On Monday, I attended my first meeting of the District of Columbia Tax Reform Commission.  The independent commission was authorized by the Tax Revision Commission Reestablishment Act of 2011 and is chaired by former DC Mayor Anthony Williams.  It includes ten other members appointed by Mayor Vincent Gray and Council Chairman Kwame Brown.

I was appointed to the commission by Mayor Gray and am honored and delighted by the appointment.  As someone who has probably thought about taxes more in theory than practice, I am really looking forward to this opportunity to engage in crafting a better tax system – by which I mean one that is simpler, fairer, and more efficient as well as contributing to the district’s economic prosperity and quality of life. 

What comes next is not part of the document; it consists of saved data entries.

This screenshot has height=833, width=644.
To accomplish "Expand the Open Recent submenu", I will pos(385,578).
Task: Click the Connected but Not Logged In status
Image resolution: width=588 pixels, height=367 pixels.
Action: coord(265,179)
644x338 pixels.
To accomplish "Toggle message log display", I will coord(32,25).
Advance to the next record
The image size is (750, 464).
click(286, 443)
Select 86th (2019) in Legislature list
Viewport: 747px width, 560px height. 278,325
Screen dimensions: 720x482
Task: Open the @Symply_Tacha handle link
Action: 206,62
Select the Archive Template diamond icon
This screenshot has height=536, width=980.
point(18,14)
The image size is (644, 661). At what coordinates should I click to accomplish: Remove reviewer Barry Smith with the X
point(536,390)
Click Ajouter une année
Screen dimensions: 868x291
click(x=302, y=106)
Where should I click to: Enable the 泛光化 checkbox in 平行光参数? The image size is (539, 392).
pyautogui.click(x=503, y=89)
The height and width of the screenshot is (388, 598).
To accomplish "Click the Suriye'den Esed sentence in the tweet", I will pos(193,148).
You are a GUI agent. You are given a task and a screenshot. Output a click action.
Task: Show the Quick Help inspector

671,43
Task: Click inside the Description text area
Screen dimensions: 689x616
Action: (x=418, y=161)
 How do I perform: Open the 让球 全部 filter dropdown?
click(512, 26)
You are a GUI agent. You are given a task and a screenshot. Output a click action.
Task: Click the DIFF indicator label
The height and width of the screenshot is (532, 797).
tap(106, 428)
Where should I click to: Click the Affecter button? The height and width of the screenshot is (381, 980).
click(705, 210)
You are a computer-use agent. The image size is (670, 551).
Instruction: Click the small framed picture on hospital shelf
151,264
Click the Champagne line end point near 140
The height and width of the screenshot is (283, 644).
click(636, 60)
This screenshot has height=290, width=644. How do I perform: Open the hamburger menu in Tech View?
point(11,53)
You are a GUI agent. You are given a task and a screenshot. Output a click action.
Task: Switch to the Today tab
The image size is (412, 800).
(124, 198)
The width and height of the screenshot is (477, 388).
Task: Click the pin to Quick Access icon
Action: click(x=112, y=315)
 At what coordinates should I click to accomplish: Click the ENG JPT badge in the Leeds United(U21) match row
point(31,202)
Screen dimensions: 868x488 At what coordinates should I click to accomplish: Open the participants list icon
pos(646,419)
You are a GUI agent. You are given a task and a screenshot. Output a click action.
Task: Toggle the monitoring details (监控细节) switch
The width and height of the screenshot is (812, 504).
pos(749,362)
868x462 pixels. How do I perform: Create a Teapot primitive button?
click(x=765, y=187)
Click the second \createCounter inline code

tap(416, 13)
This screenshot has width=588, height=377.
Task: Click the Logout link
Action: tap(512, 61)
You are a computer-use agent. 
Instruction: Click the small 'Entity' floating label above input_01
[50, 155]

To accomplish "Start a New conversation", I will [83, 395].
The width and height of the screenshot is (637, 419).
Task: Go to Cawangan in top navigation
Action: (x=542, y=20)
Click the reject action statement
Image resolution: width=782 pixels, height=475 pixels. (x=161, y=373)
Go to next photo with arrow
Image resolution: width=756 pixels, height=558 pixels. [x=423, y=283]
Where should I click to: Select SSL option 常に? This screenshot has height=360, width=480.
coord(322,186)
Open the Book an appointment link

If these goals sound familiar, they should.  Presidential candidates and members of Congress tout them whenever they talk about fundamental tax reform, which is often these days as the campaign heats up and the “fiscal cliff” looms. 

But policymakers everywhere have struggled with tax reform, and with good reason.  As TPC co-director Donald Marron pointed out yesterday, tax reform is hard. 

Why?  Because the characteristics of a good tax system are internally inconsistent.   Think of London circa 1990, a very different place from site of today’s Olympics.  As vividly captured in Joel Slemrod and Jon Bakija’s excellent Taxing Ourselves, on March 31, 1990, rioters set fire to luxury cars and smashed windows.  Hundreds of police officers and demonstrators were injured, and hundreds of protestors were arrested. 

The reason?  A poll tax that would have fallen equally on all residents regardless of income or wealth, replacing a property tax that varied with home values.  The poll tax was reviled and eventually repealed.  But it had one advantage squarely in its column:  it was efficient.  As a per capita tax, it could not be avoided by sheltering income, working less, or buying stuff from the Internet.  The only way to avoid it was by not being alive (or, less vividly, failing to register with your local elections official).  In this case, the certainty in life was death OR taxes.

The problem was that efficiency conflicted with another goal:  fairness.  Many people think tax burdens should be progressive, or vary with ability to pay.  However, this can contradict yet another goal:  rewarding effort or economic competitiveness. 

We have all these challenges and more in DC.  There’s the District’s unique status as a state and local government, its special relationship to the federal government (which puts some revenue sources off limits), and its place in a regional economy that also includes heavy hitters like Maryland and Virginia.  DC also struggles with providing services to a diverse population with high per capita income but also a high poverty rate.

Still, the last time anyone took a good look at DC’s revenue system was 1998.  That’s the same year Google was founded.  Mark McGuire was hitting the ball out of the park instead of Bryce Harper.  The district was just emerging from insolvency and people and jobs were fleeing the city. 

A lot has changed since then.  Beyond the effects of a winning baseball team, the local economy rode out the recession better than other regions, thanks in part to a strong federal presence.  Of course, that presence also leaves the district vulnerable to federal belt tightening and limits on local fiscal autonomy.  So, it’s a good time to take a closer look at DC’s revenue system and see what we can do better.